── Given records ──
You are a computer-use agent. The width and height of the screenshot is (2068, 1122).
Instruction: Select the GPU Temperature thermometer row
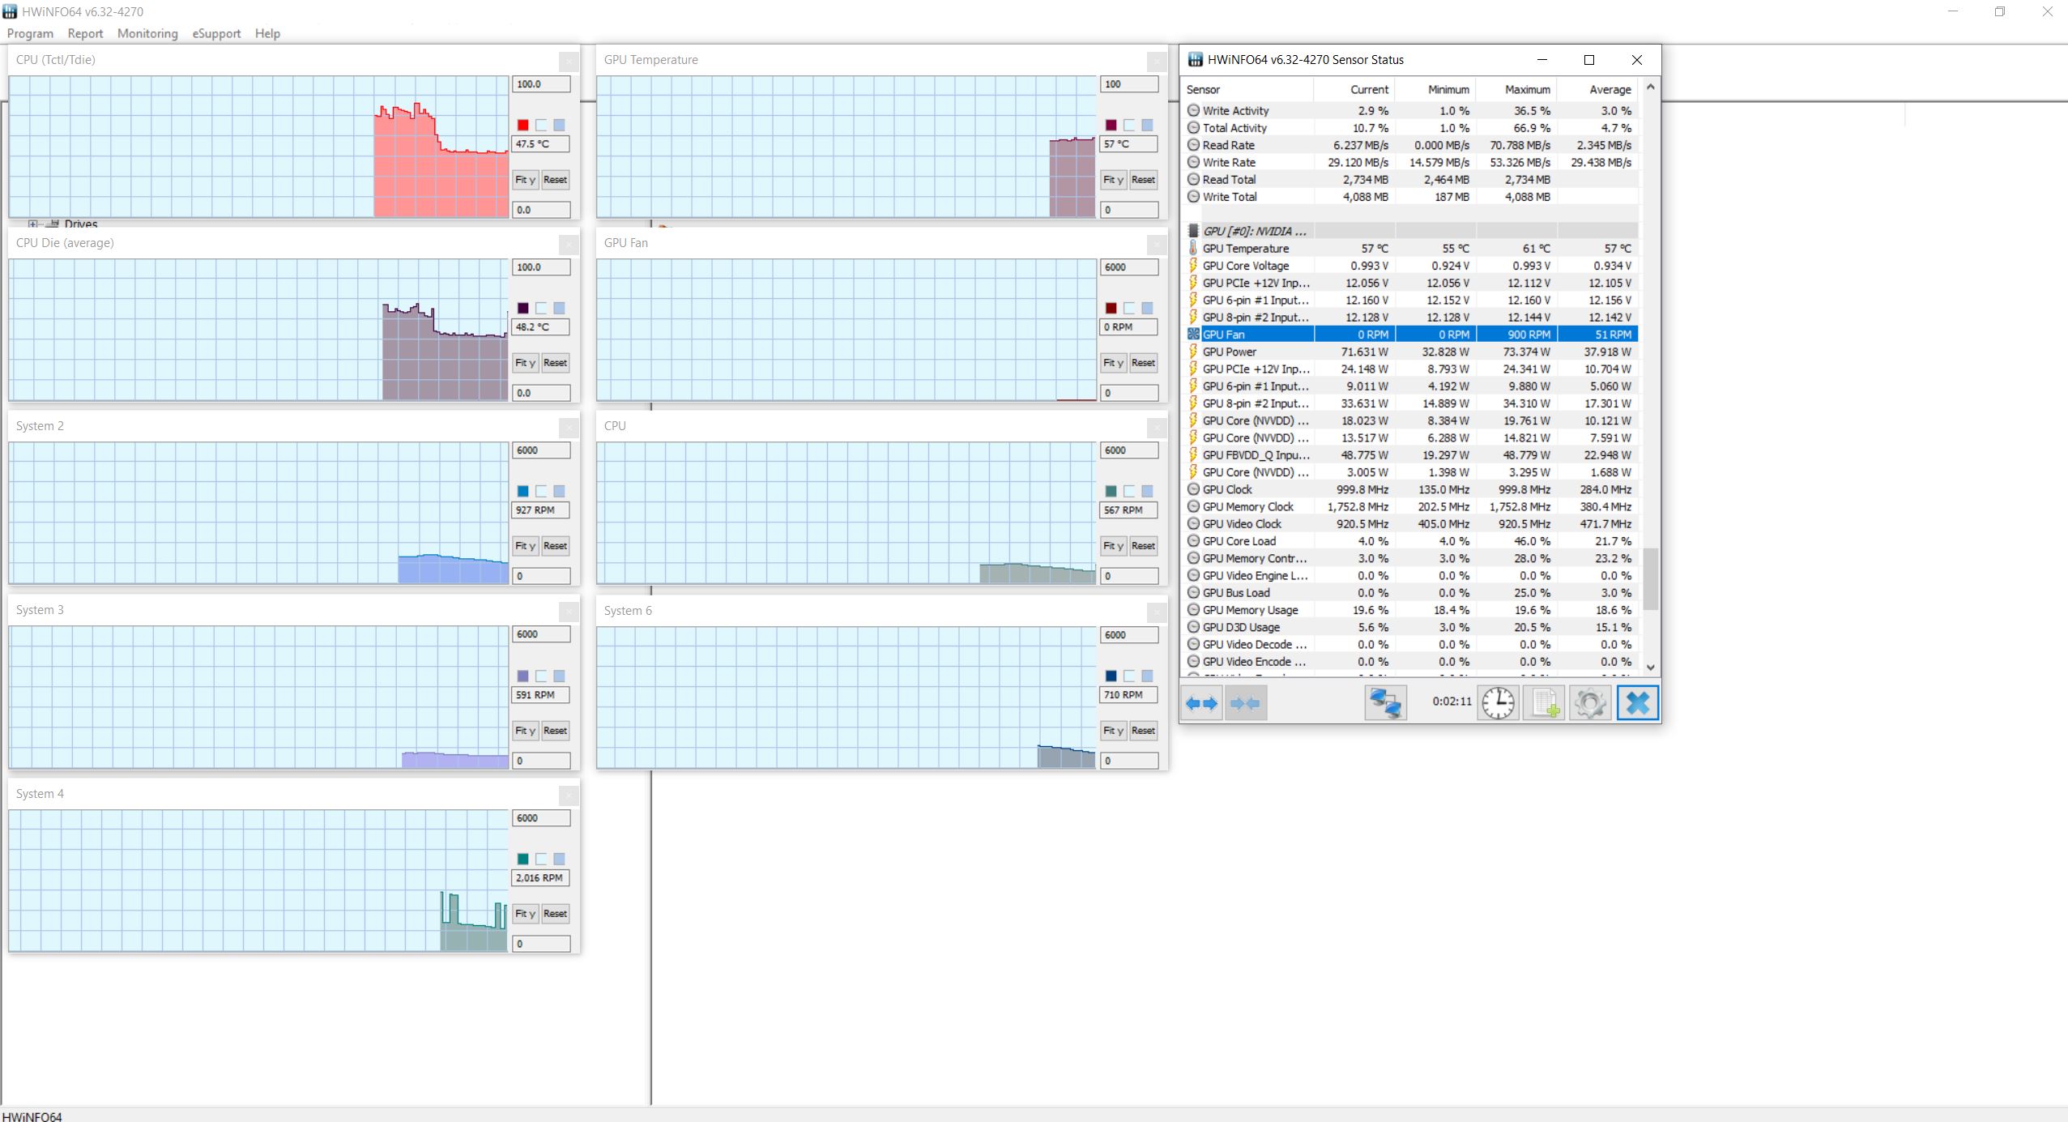point(1245,249)
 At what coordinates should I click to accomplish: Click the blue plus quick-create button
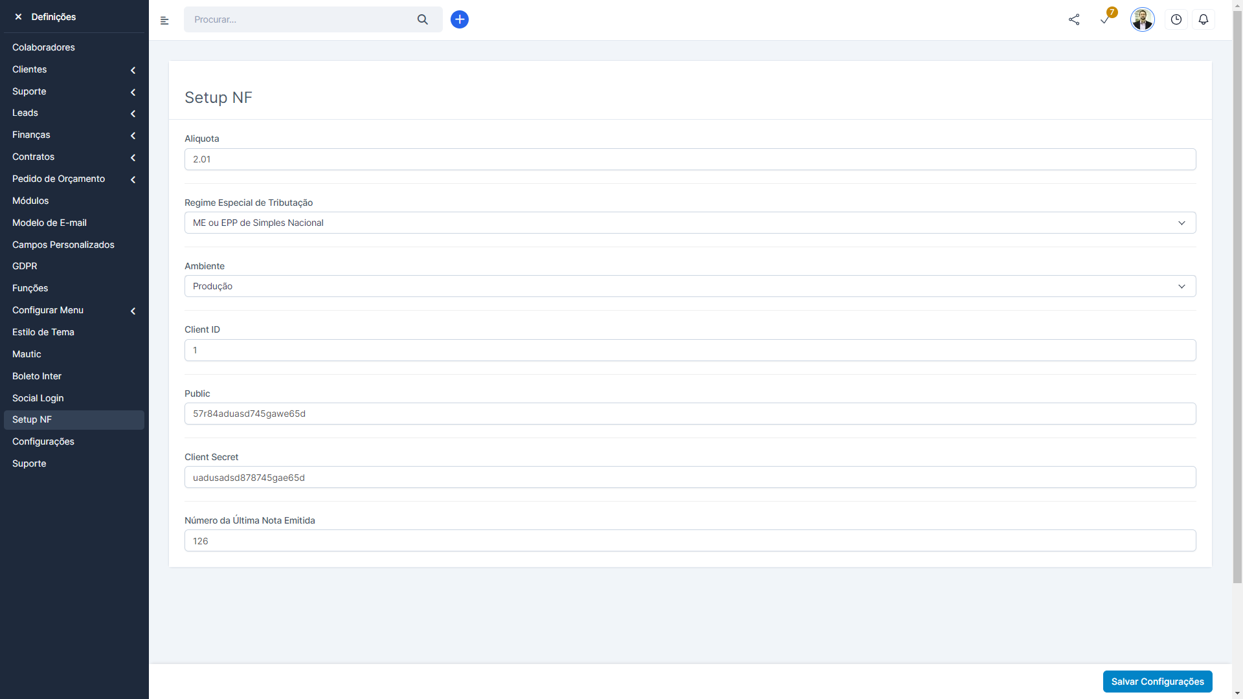click(x=460, y=19)
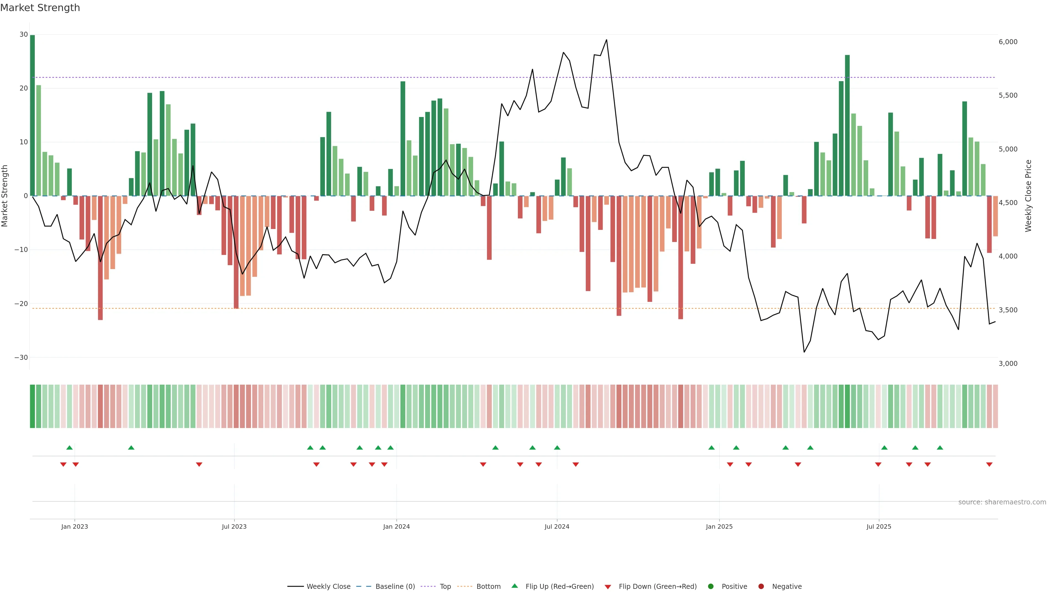Viewport: 1060px width, 596px height.
Task: Click the green Flip Up triangle legend icon
Action: click(514, 586)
───
Exercise prompt — Exact reproduction of the entries above is required, with pictures excluded.

Answer below —
You are a computer-use agent. The width and height of the screenshot is (2068, 1122).
Instruction: Select the GPU Temperature thermometer row
point(1245,249)
 At what coordinates should I click to accomplish: Click the blue plus quick-create button
click(x=460, y=19)
Viewport: 1060px width, 596px height.
Task: Click the green Flip Up triangle legend icon
Action: click(514, 586)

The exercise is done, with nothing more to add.